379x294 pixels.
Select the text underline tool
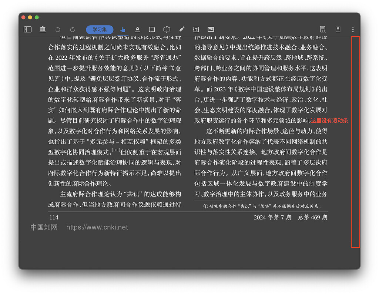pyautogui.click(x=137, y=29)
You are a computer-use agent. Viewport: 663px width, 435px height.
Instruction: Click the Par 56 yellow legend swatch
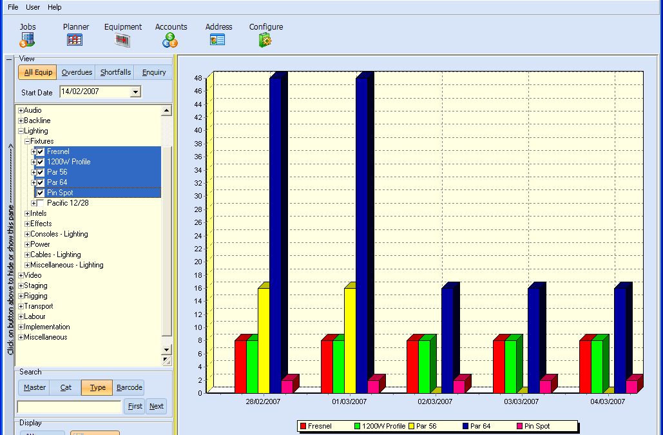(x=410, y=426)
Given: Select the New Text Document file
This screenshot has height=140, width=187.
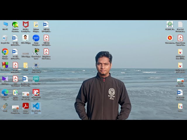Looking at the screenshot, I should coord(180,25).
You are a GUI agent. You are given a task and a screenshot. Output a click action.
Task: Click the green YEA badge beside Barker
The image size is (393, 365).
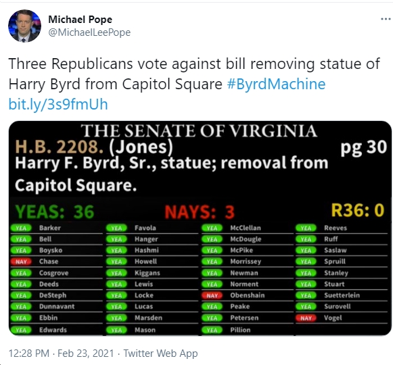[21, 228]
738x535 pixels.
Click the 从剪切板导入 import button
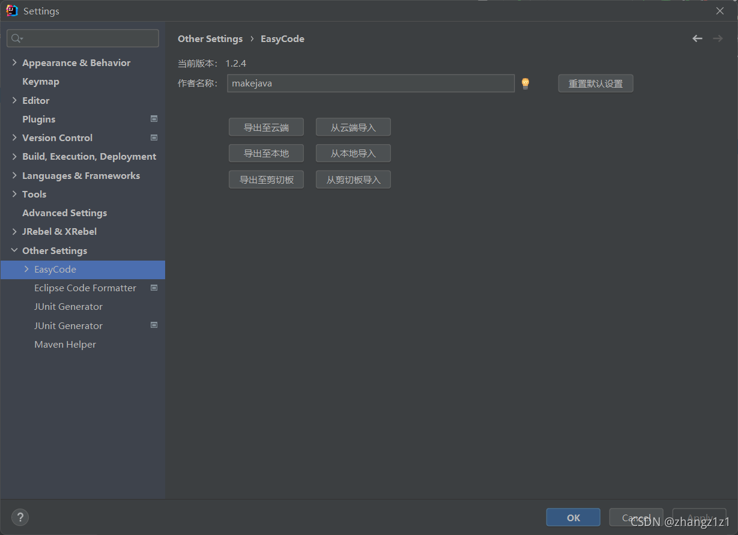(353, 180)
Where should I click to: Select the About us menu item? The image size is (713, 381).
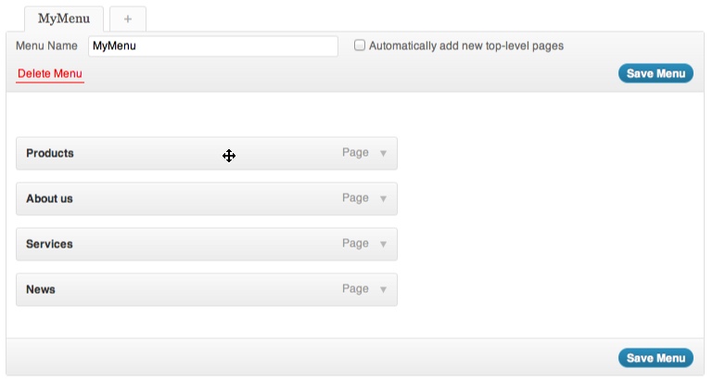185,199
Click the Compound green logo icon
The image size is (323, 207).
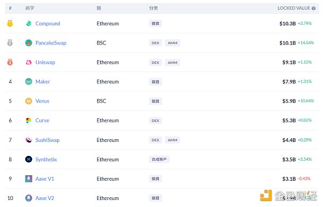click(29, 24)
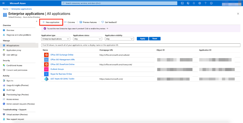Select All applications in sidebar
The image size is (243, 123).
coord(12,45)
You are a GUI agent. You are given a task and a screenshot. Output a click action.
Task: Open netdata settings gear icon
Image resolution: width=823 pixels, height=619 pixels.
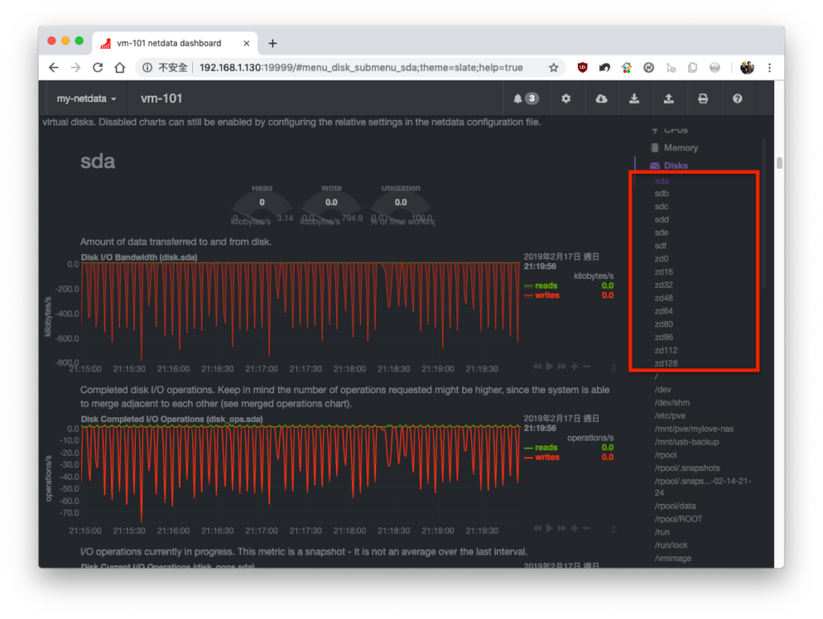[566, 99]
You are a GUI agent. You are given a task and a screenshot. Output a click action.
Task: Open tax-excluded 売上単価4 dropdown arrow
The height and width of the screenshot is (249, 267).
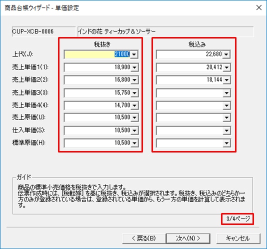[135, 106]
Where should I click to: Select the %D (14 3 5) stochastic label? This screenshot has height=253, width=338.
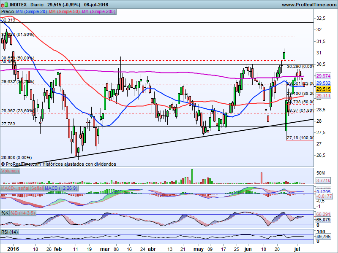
==
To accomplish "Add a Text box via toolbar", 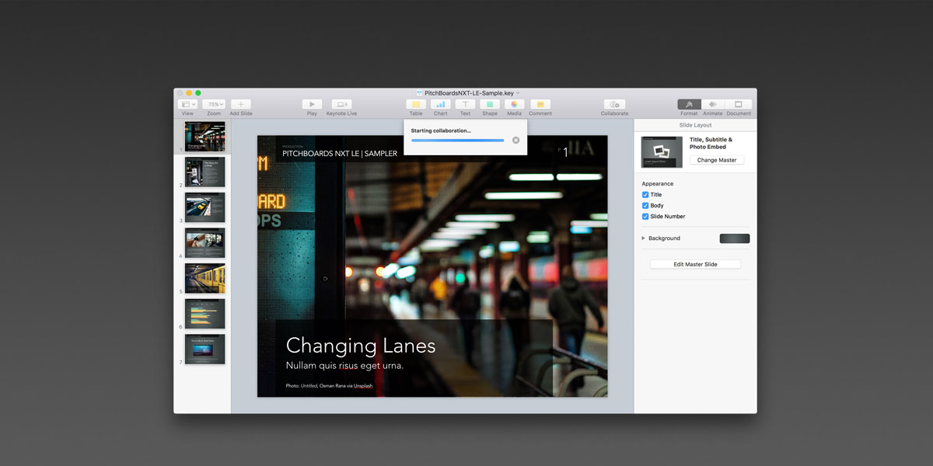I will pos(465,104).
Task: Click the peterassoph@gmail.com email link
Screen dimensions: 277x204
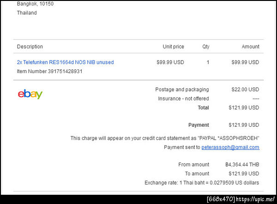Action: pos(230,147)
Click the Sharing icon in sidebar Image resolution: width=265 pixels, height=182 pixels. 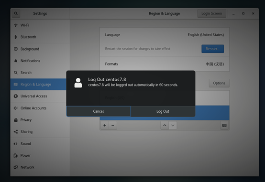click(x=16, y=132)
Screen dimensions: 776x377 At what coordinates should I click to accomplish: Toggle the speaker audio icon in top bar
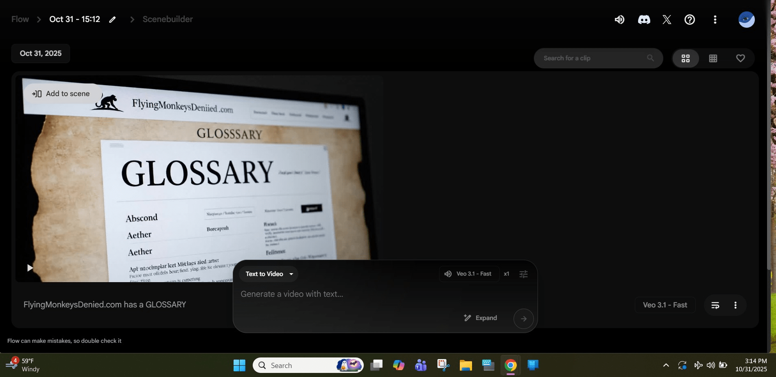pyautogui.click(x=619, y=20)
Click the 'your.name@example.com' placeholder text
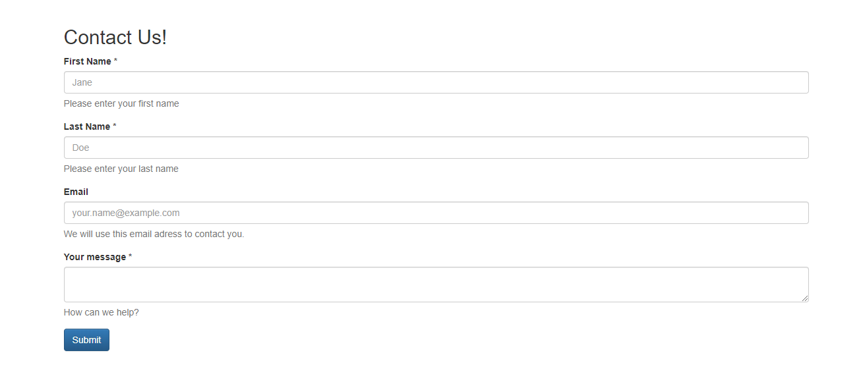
---
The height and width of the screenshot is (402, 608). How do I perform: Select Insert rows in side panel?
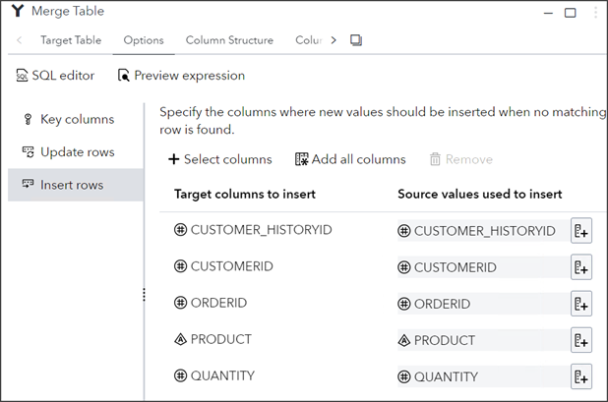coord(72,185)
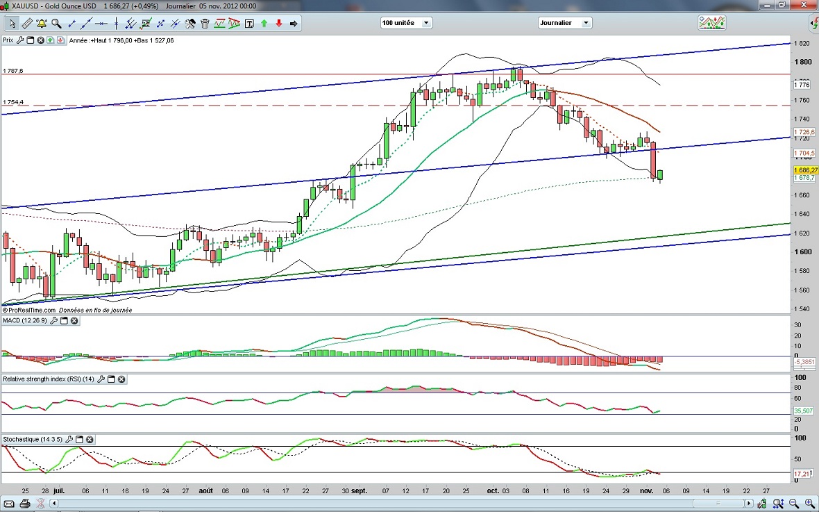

• _Task details_: Arrange the material above as a numbered list, from the line with "379x294 pixels." up to and including the line with "coord(12,45)". Skip blank lines and leave out the pictures.

• _Result_:
1. 379x294 pixels.
2. Select the text underline tool
3. pyautogui.click(x=137, y=29)
4. You are a computer-use agent. Viewport: 663px width, 435px height.
5. Instruction: Click the Par 56 yellow legend swatch
6. (x=410, y=426)
7. Given: Select the New Text Document file
8. This screenshot has height=140, width=187.
9. Looking at the screenshot, I should coord(180,25).
10. You are a GUI agent. You are given a task and a screenshot. Output a click action.
11. Task: Click the green YEA badge beside Barker
12. The image size is (393, 365).
13. [21, 228]
14. 738x535 pixels.
15. Click the 从剪切板导入 import button
16. (353, 180)
17. Where should I click to: Select the About us menu item? The image size is (713, 381).
18. 185,199
19. Click the Compound green logo icon
20. The image size is (323, 207).
21. click(29, 24)
22. Select All applications in sidebar
23. The image size is (243, 123).
24. coord(12,45)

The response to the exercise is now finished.